(Stored entries)
+-------+
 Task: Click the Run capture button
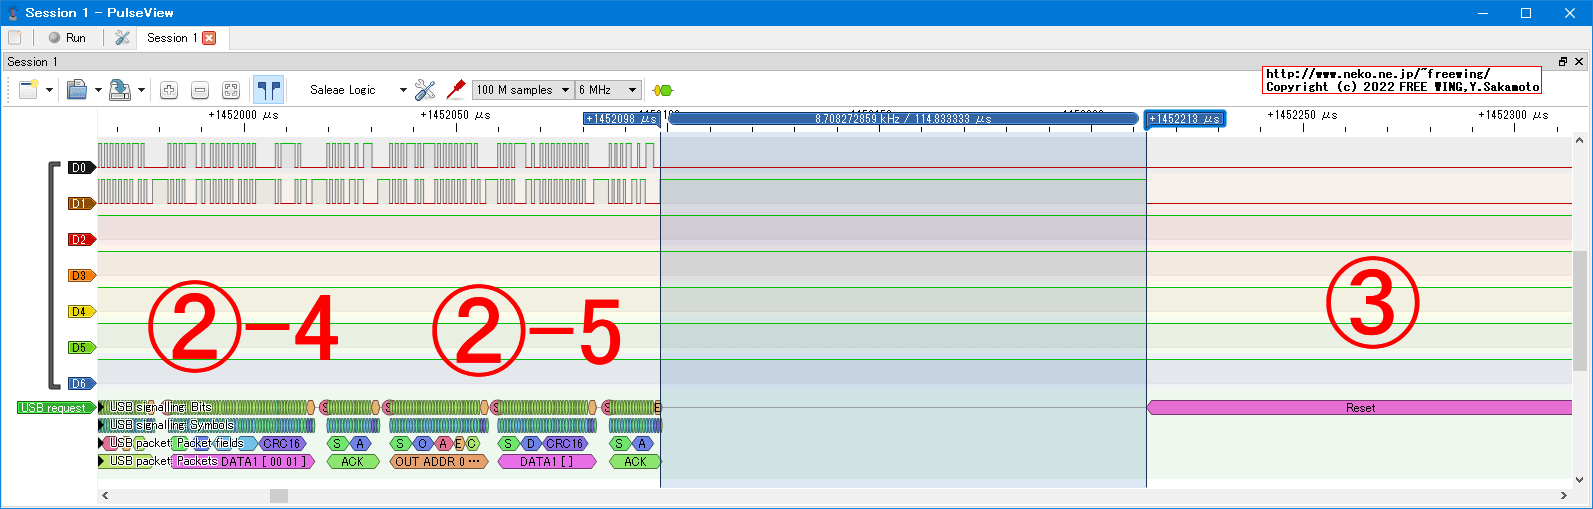67,38
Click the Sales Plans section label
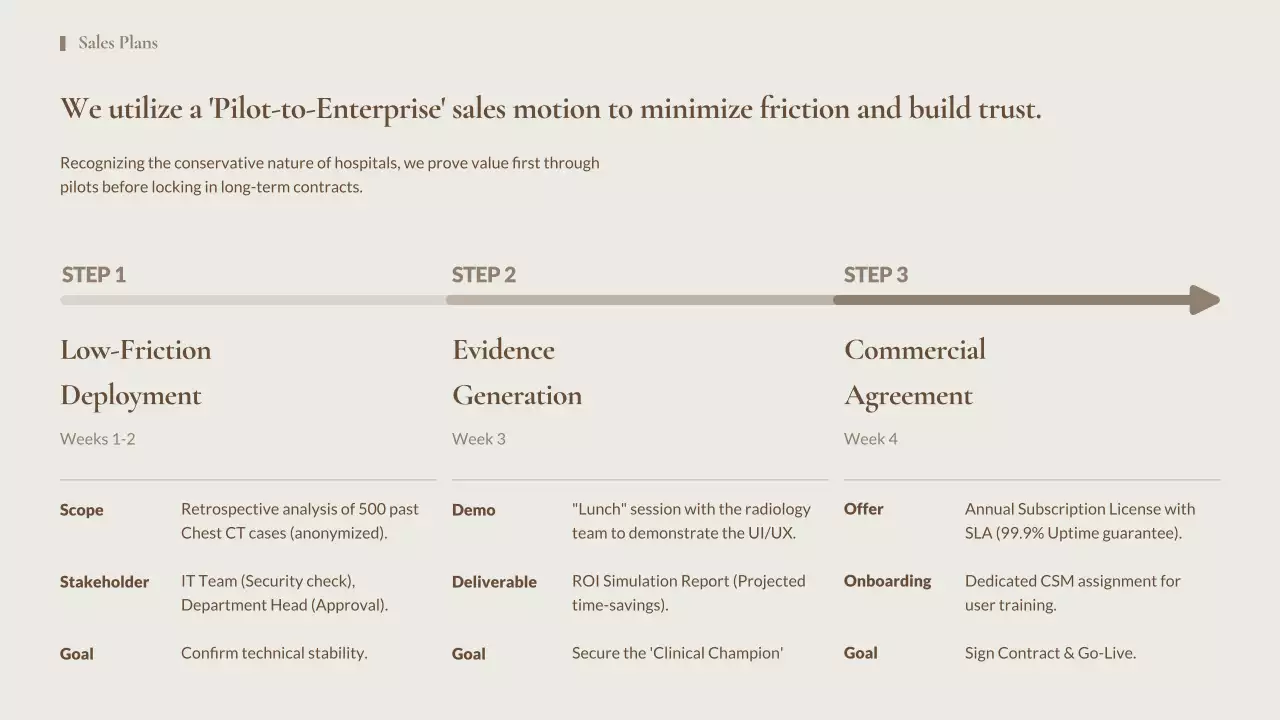 click(118, 43)
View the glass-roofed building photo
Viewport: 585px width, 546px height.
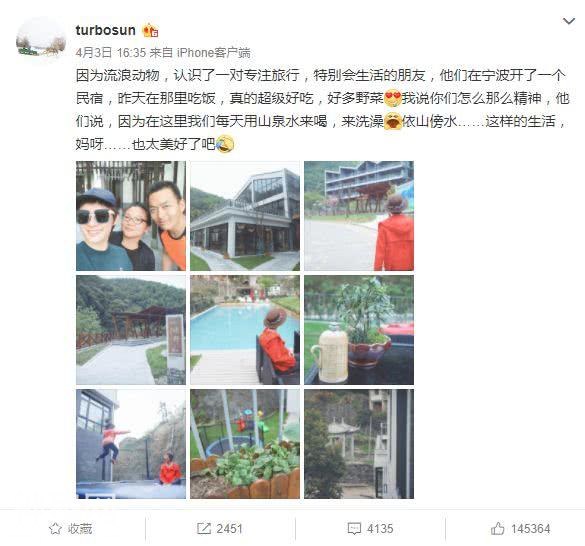(245, 216)
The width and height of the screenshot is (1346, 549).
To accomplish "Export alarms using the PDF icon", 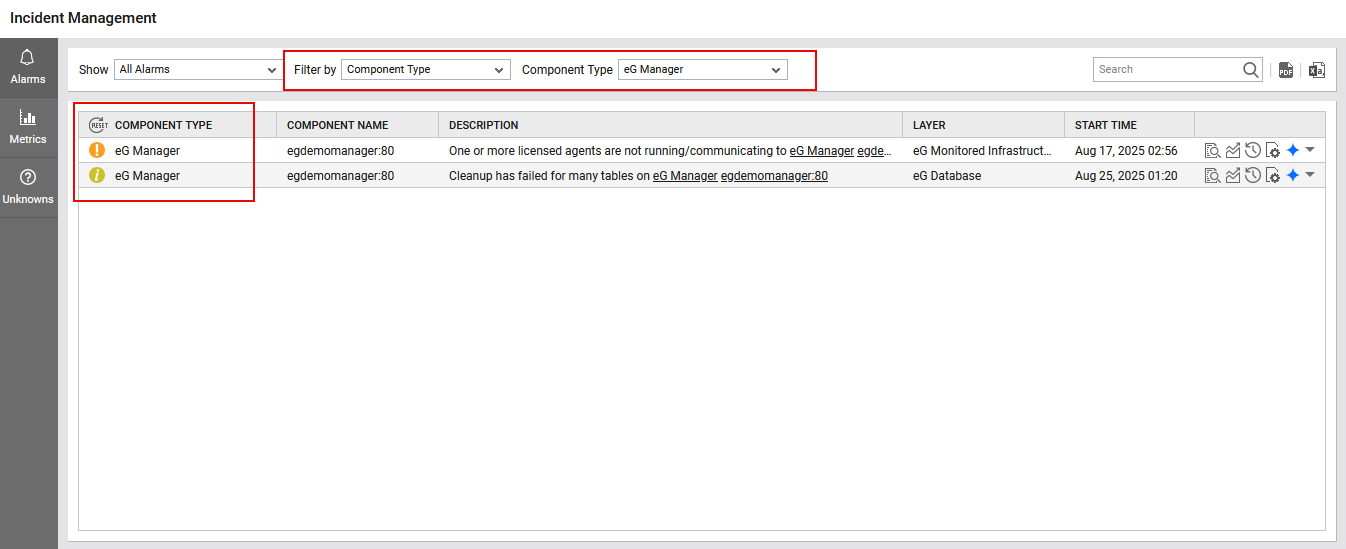I will pos(1286,70).
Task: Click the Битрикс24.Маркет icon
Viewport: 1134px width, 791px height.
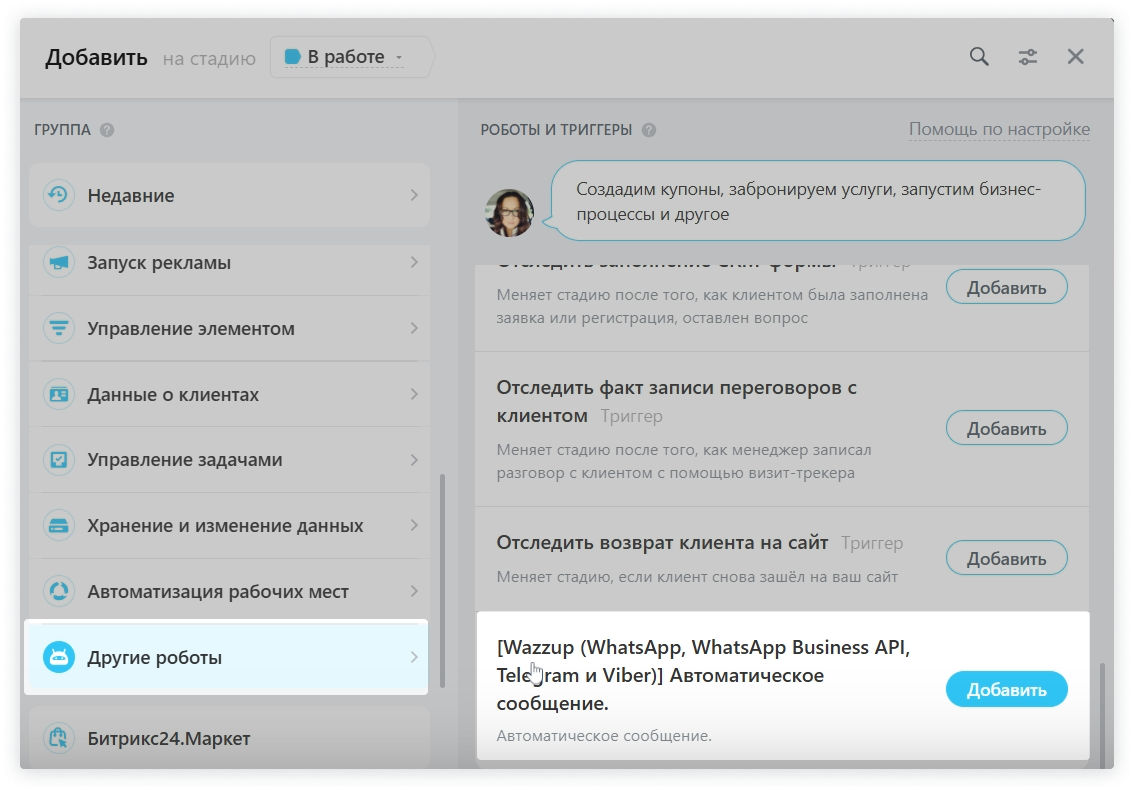Action: [59, 738]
+-------+
◆ ACTIVITY
Write out, word for word, only the lines from the one containing "Task: Click the Битрикс24.Маркет icon" to the end of the data above; the pictures stay out.

◆ TASK RESPONSE
Task: Click the Битрикс24.Маркет icon
Viewport: 1134px width, 791px height.
Action: [59, 738]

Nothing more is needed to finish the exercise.